Source excerpt —
● ● ●

Wednesday, September 17, 2008

It's all over - Back home again in Caithness 16/09/08





In my previous posting I rode from Fremantle to Waikiki, where my hosts for the final weekend live. I stayed with Andrew and Joanne Hooker, who are very keen bicycle tourers and as it turned out, great hosts. Have a look at their very readable website http://www.where2pedalto.com/ which describes their epic cycling adventures on recumbents. My tour ended on a high note thanks to their great warmth, friendliness, practical help and not least Joanne's wonderful and wonderfully-frequent cooking, which certainly allows for a touring cyclists' predictably-large appetite.

Whilst I've met hundreds of very friendly and supportive Australians on my travels here, nothing beats exchanges between like-minded long-distance cyclists like ourselves, who have both endured occasional severe hardships whilst experiencing great joy in what we do, and I don't think I've ever talked quite so close to exhaustion as all this weekend. I learnt an awful lot from Andrew and Joanne that will help frame any future expeditions I might undertake (and I very well might!!). Apart from the chat I also enjoyed watching their video footage of their most recent ride from Alaska down to the Carribean coast, which inspired more discussion. I also got a shot on Andrew's recumbent up and down the street, and must say they are very comfortable and practical in some ways, but on the whole I think I still prefer an 'upright' for various reasons.
Andrew drove me to the nearest cycle shop to pick up a cardboard bike box, and on the Saturday afternoon we broke the bike down and packed the bits in the box. It was quite a squeeze just like on the way out here, and we made sure that any sharp bits sticking towards the sides of the box - such as the hub ends - were reinforced so as not to stick through. Andrew also made some dowels to fit between the fork and drop-outs to prevent bending and damage. I still had too much stuff to pack as it turned out, and even though I discarded some of the less-wanted items and packed my rucksack (hand baggage) to the hilt, it still left the box weighing nearly 30kg. I decided to wing it rather than discard more - I could perhaps do this at the airport if necessary. The 32l rucksack fairly swallowed up a lot of stuff but weighed nearly 10kg (7kg only allowed) - I'll try and wing that too.
Despite wanting to extend my stay at mein hosts after a wonderful and stimulating weekend, they kindly drove me and the baggage to Perth airport after dinner on Sunday, in good time before my flight to London. The lady at the check-out desk was very helpful, but eventually confirmed that I would have to both pay $110 for having rebooked the flight some time back (I knew about this but was a little annoyed because the online booking system had not allowed booking of the return flight in one years time) AND for any excess baggage over 25kg i.e. nearly 5kg at $80/kg - ouch! However she pointed out that I could try and transfer some items from hold to hand baggage, which I went away and tried to do. However whilst I was pondering how to 'lose' a few kg the very friendly airline supervisor came over and kind of hinted that if I just removed 1kg from the (29.5kg) bike box this would be OK, and having done this I was issued with boarding card - YESS! Actually, I later observed that some of the more obese passengers must have weighed a good 30kg more than me without penalty.....but hey, I don't wanna be negative!
My flight left on time and after a quite pleasant and well-fed 7 hours we touched down in Hong Kong, where after only 2 hours wait (and a frustrated trying in vain to get the Dell Axim PDA to pick up the free WiFi broadband) the London flight left. Both flights arrived bang on time and I managed to get a few hours shallow sleep on each leg. I can really recommend Cathay Pacific - this is the second time I've flown to Oz with them and it has been hassle-free, punctual and the cabin service is excellent.

● ● ●

Aim A — Using the travel blog post above, say whether each statement agrees with it: (i) after packing, the bike box weighed nearly 30kg; (ii) the writer now prefers a recumbent to an upright bicycle; (iii) the first leg of the trip home landed in Hong Kong. For each, give yes or no and quote the deciding words.
Aim B — Print the part of the travel blog post above from "In my previous" to "cyclists' predictably-large appetite.".

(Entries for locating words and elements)
● ● ●

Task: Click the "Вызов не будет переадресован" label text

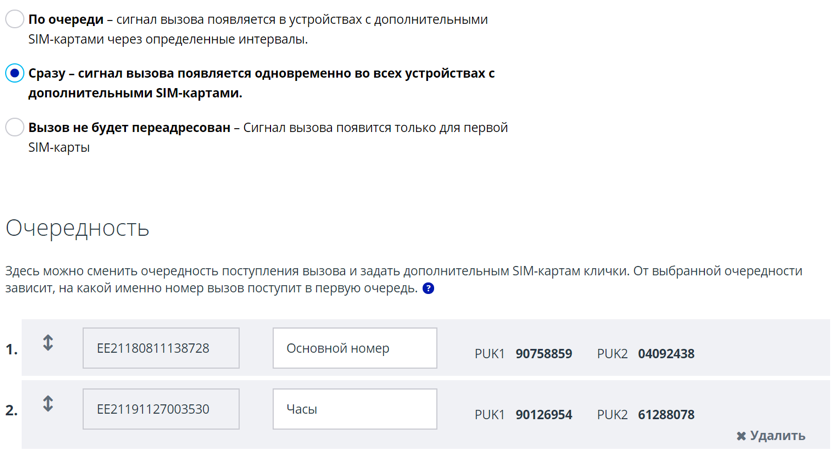Action: (130, 128)
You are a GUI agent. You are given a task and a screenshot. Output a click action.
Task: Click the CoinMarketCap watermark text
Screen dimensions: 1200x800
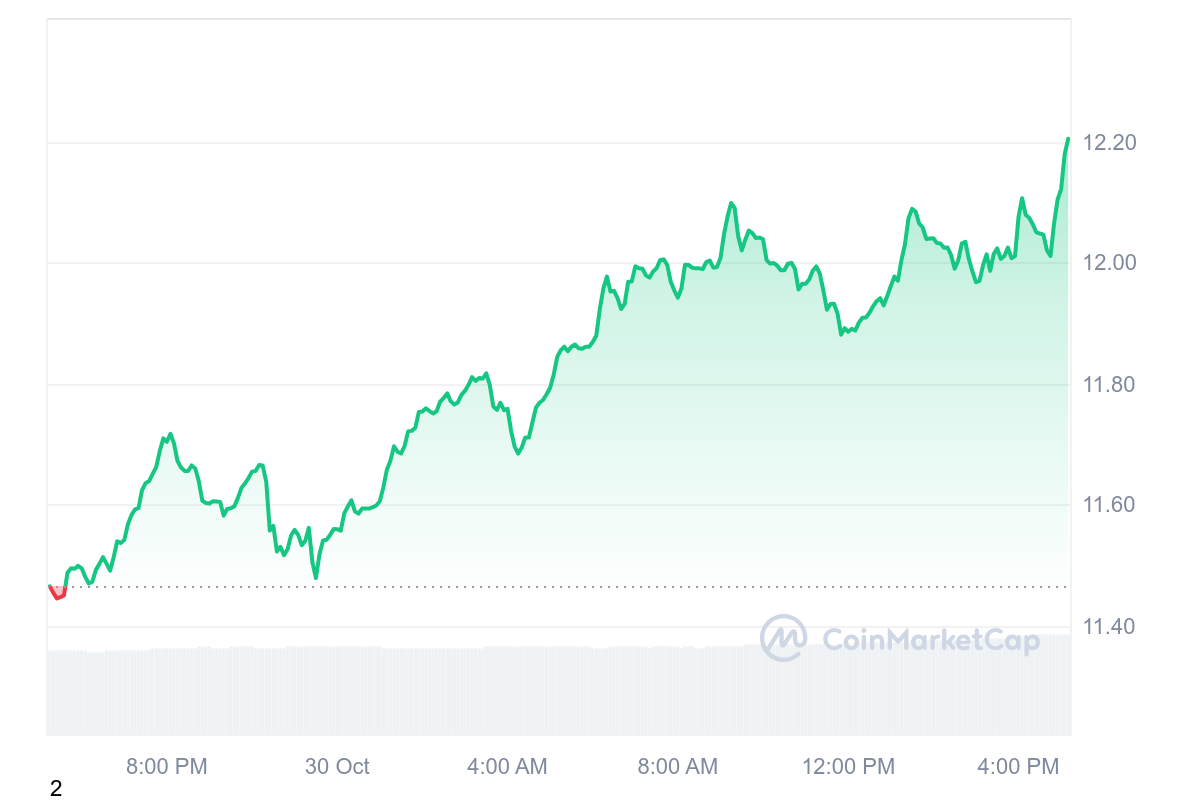tap(930, 640)
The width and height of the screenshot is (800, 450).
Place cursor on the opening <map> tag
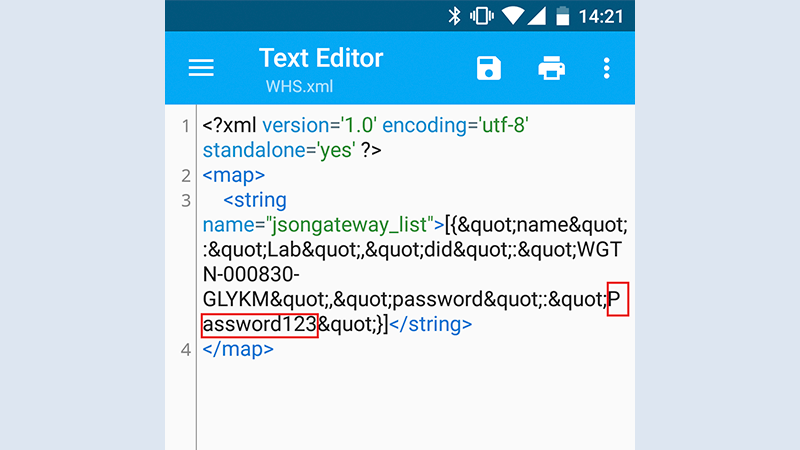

● ● ●

Exercise solution A —
(i) Yes: "it still left the box weighing nearly 30kg."
(ii) No: "on the whole I think I still prefer an 'upright' for various reasons."
(iii) Yes: "we touched down in Hong Kong"

Exercise solution B —
In my previous posting I rode from Fremantle to Waikiki, where my hosts for the final weekend live. I stayed with Andrew and Joanne Hooker, who are very keen bicycle tourers and as it turned out, great hosts. Have a look at their very readable website http://www.where2pedalto.com/ which describes their epic cycling adventures on recumbents. My tour ended on a high note thanks to their great warmth, friendliness, practical help and not least Joanne's wonderful and wonderfully-frequent cooking, which certainly allows for a touring cyclists' predictably-large appetite.